Throughout the years I’ve worked with some of the best and brightest in the healthcare staffing industry. My experience has taught me there are many different ways one can succeed as a recruiter in this industry. I’ve worked with some who are borderline OCD, I’m saying borderline because it seems nicer, and also because I’m not an expert so it would be unfair for me to assign a formal diagnosis. Others I’ve worked with compete at everything they do so tenaciously you fear they just may stroke out when something doesn’t go their way and you vehemently reject the thought of working with them on a project. Others simply outwork their competition, coming in early and staying late, each and every day.
Being a successful healthcare staffing recruiter is accomplished in many ways. There is no set script or mold available to sales managers or company owners from which to base their sales coaching or sales training upon. Being an owner or a sales manager in this competitive industry is hard work. Think about it. Each individual sales professional possesses a unique set of strengths and talents; possesses an equally unique set of challenges; maintains their own privately held beliefs about the value they as individuals are capable of providing; differs in their personal beliefs about your company and/or the service or product you offer; and to top it off, each sales professional learns in an entirely different way. If this sounds extremely complicated, it’s because it is!

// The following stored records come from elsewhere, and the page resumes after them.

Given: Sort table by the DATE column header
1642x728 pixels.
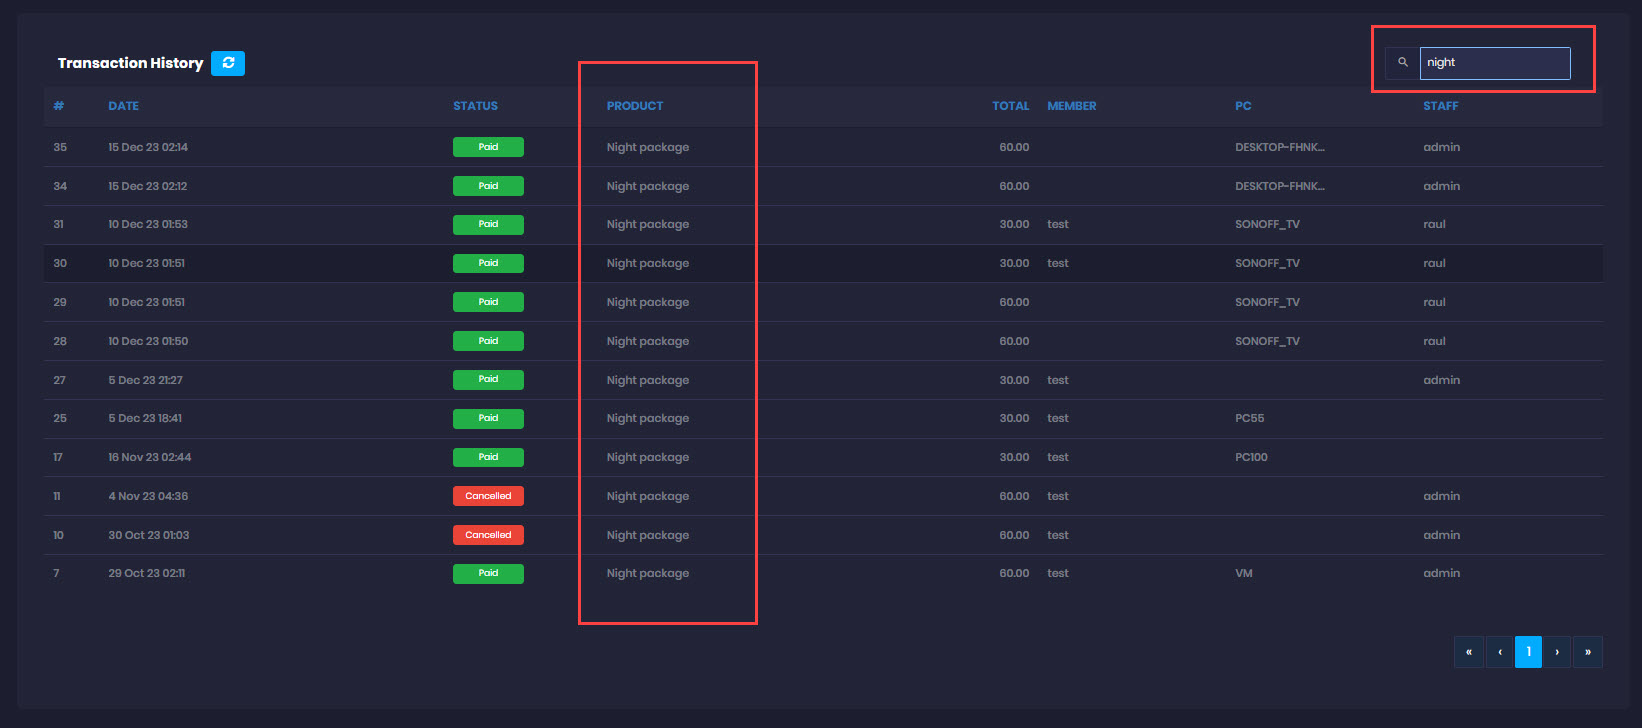Looking at the screenshot, I should (x=124, y=106).
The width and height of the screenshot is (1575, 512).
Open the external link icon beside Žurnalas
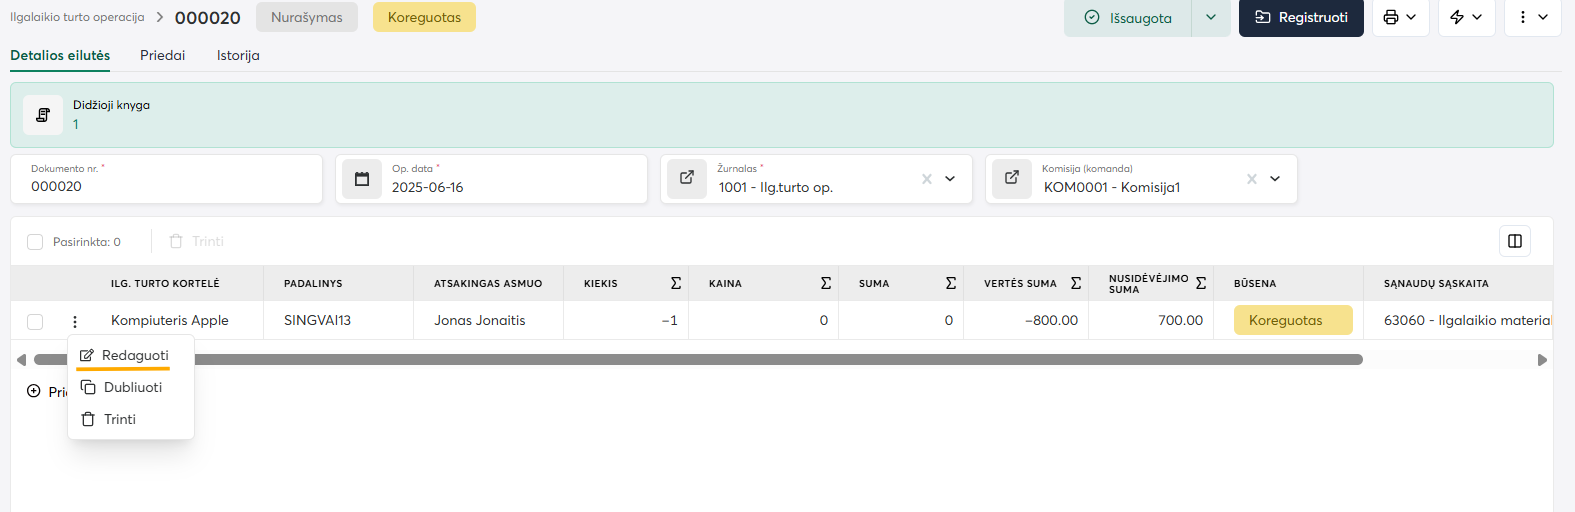point(687,178)
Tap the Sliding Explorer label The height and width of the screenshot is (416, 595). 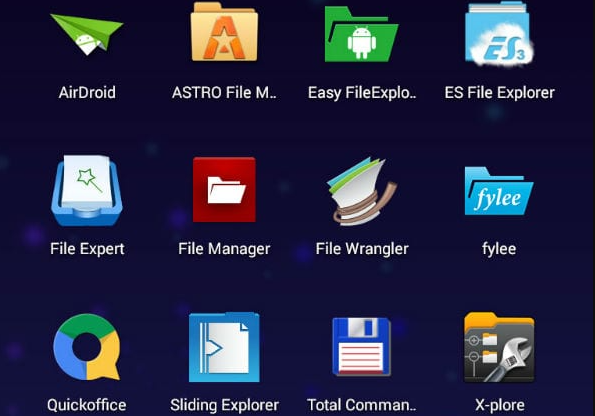click(x=224, y=405)
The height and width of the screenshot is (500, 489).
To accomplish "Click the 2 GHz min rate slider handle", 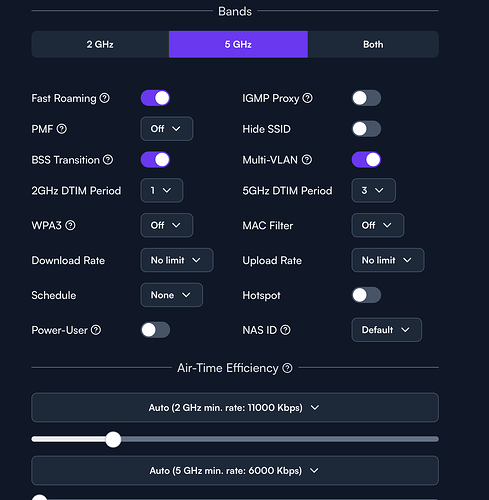I will click(x=113, y=439).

Standard Training Practices in Travel Healthcare Recruitment
So how do owners and sales managers across the industry address sales training/coaching? Here’s what many do and I’ll tell you why there is a better alternative available to you and your team! Many owners and sales managers believe that by capturing what their top 10% do, they can take that “secret sauce” and introduce it to those who are not performing to their potential.

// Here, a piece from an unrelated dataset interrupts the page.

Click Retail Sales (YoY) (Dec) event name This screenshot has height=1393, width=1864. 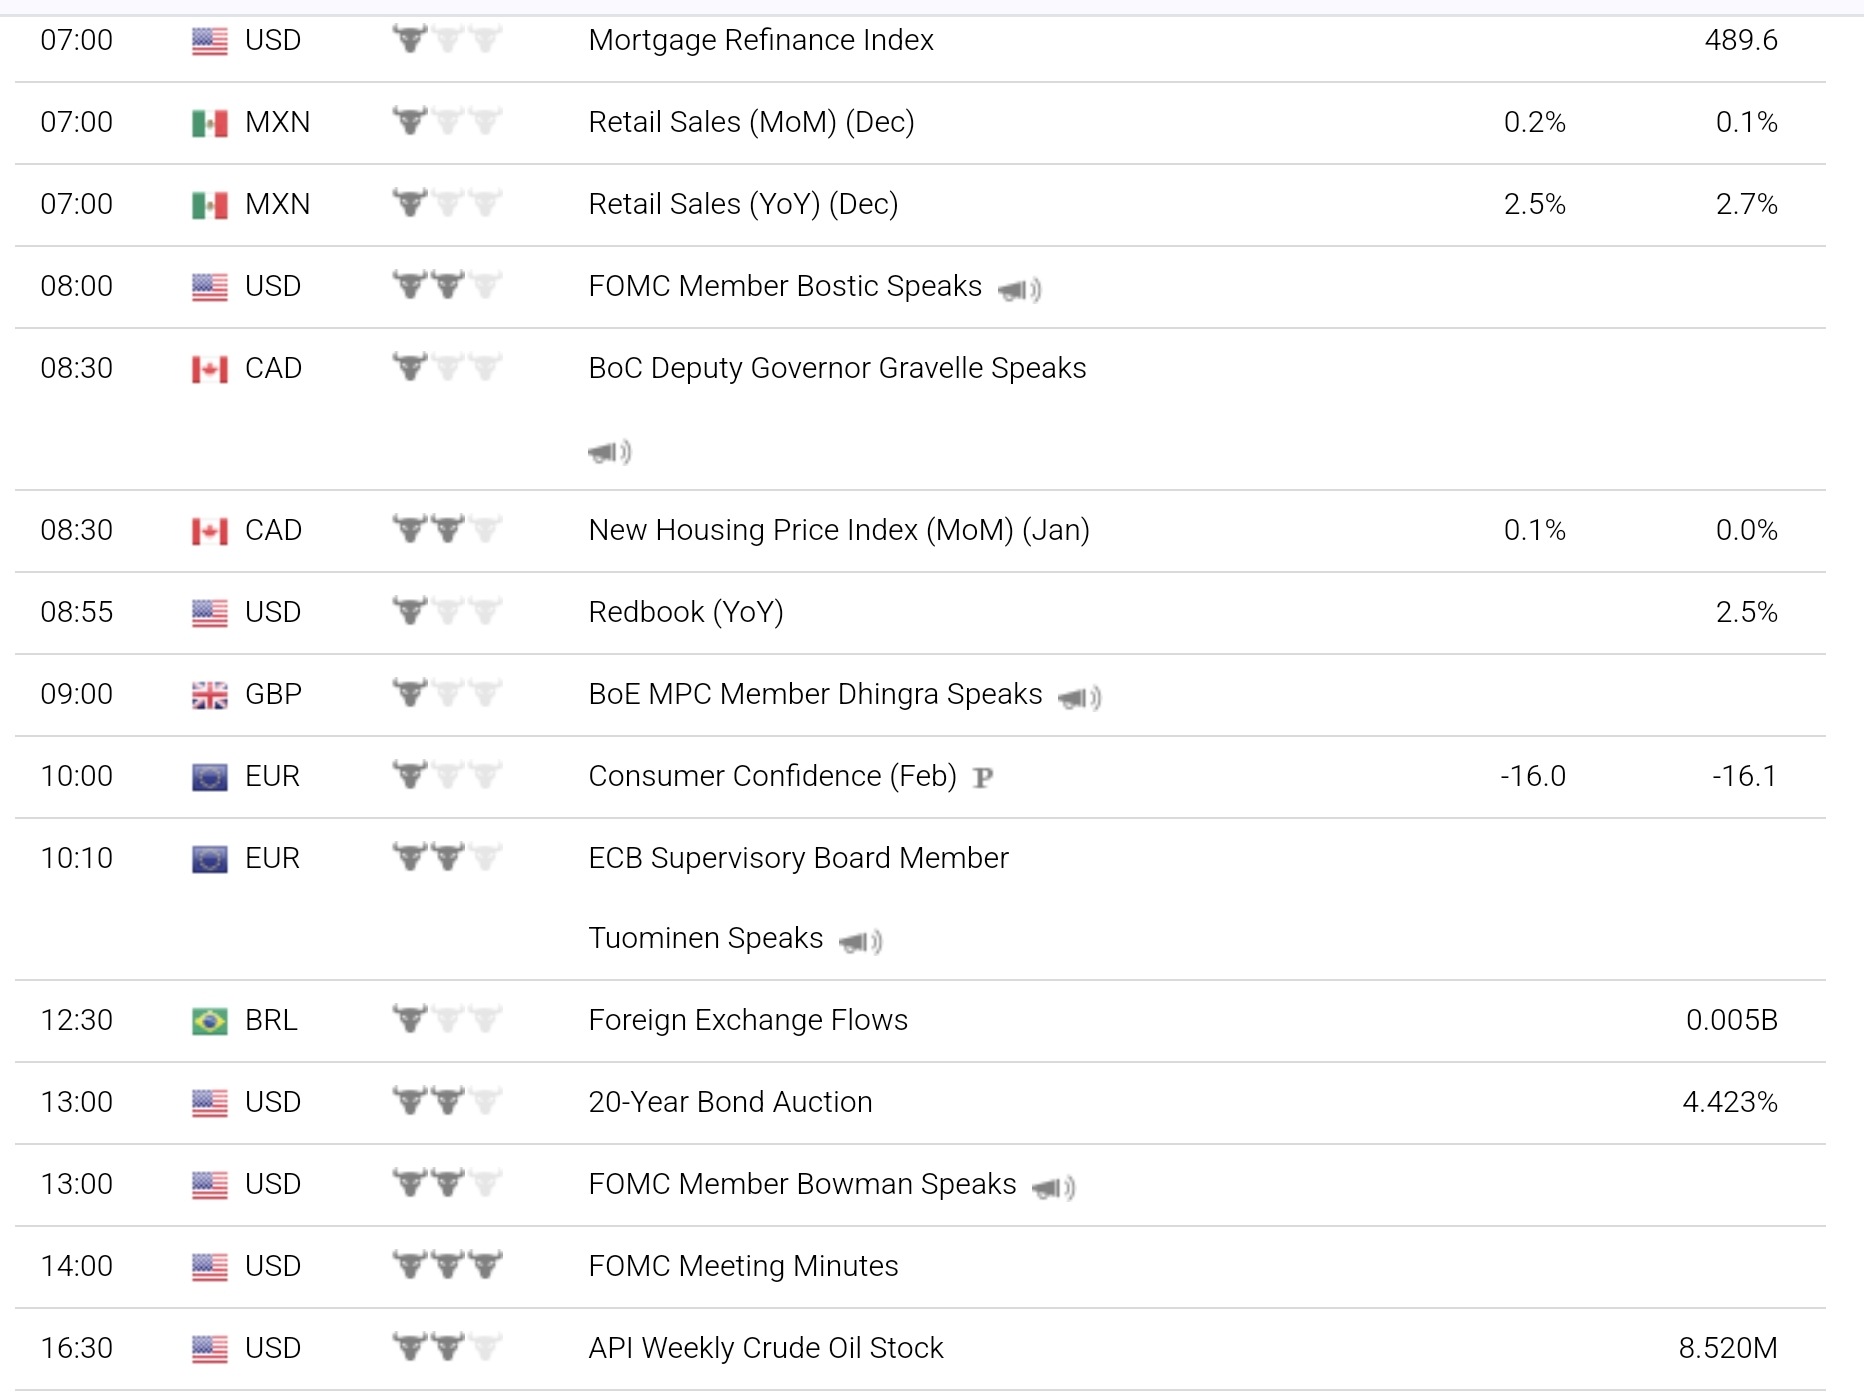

A Better Training Solution
It’s a logical step and many companies out there have developed entire training programs based on this design. But here’s why it doesn’t work. What happens when you try to incorporate this one size fits all training program into your business? The answer likely is—very little. And the reason is simple when you think about it.

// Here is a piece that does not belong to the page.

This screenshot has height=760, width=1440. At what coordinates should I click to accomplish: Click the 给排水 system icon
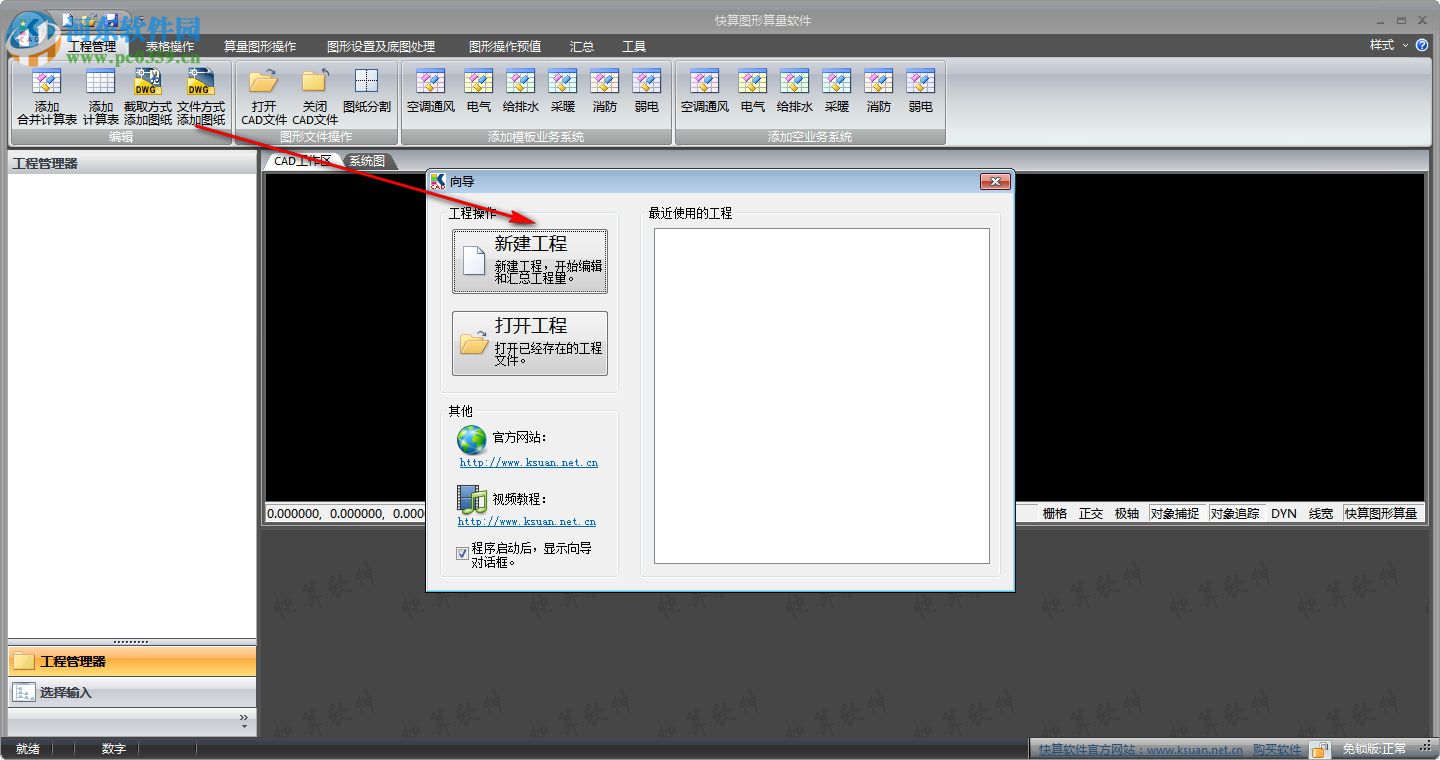[519, 95]
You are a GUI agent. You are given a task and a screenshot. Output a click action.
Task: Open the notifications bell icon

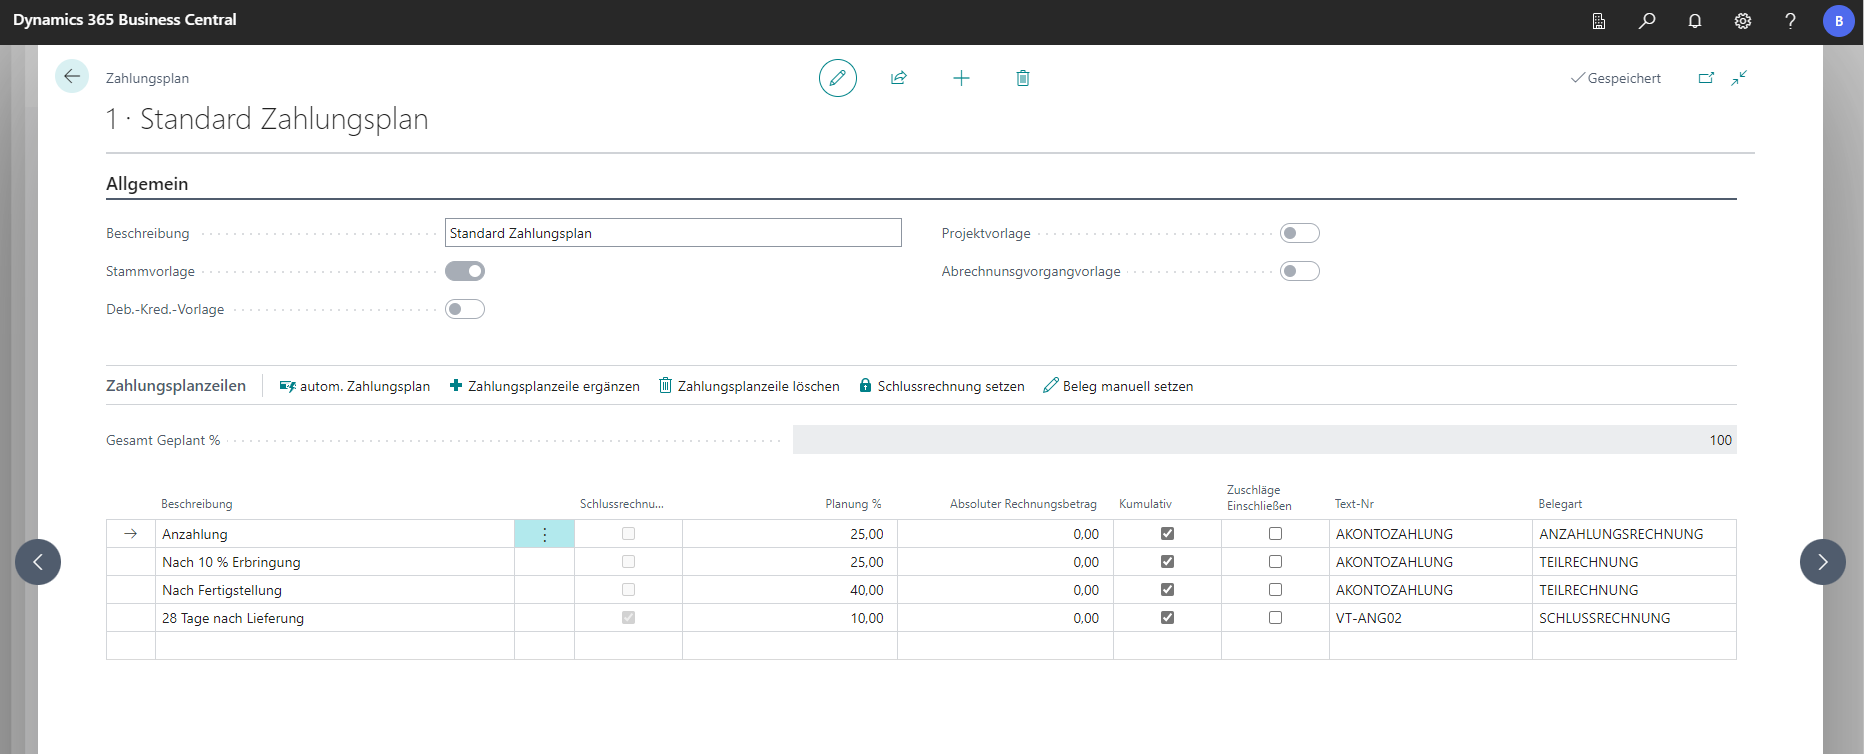[x=1694, y=21]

Let’s start with a fundamental assumption most people in the sales coaching/training field, and anyone who has read a book on the subject, can agree upon: most sales people who are underperforming already know what they need to do in order to succeed. Wait, let me say that again. Most sales people who are underperforming already know what they need to do in order to succeed. So, what’s missing from the sales coaching programs being used by many healthcare staffing businesses? The simple answer is an appreciation for the unique characteristics of the individual being coached.
Reviewing a list of what their top 10% are doing differently from the rest of the sales staff and hoping the information inspires everyone in the room to new levels of production is not a good use of time. Don’t get me wrong, everyone in that meeting will walk out feeling good and ready to tackle the next task, and if that’s your aim than go for it. Rallying the troops has its place and these types of informational gatherings can do just that.
But if you’re seeking to truly develop members of your sales staff and to see a return on your investment think about this next statement. When each sales trainee walks out of that room he or she will still be carrying the same belief system (about themselves, and your company and services), will still be burdened by the same unique challenges they walked into the training room with, and may or may not retain much of the information depending upon whether you reached them through the training methodology you administered! Isn’t it time to give your staff the individualized sales training they want and need?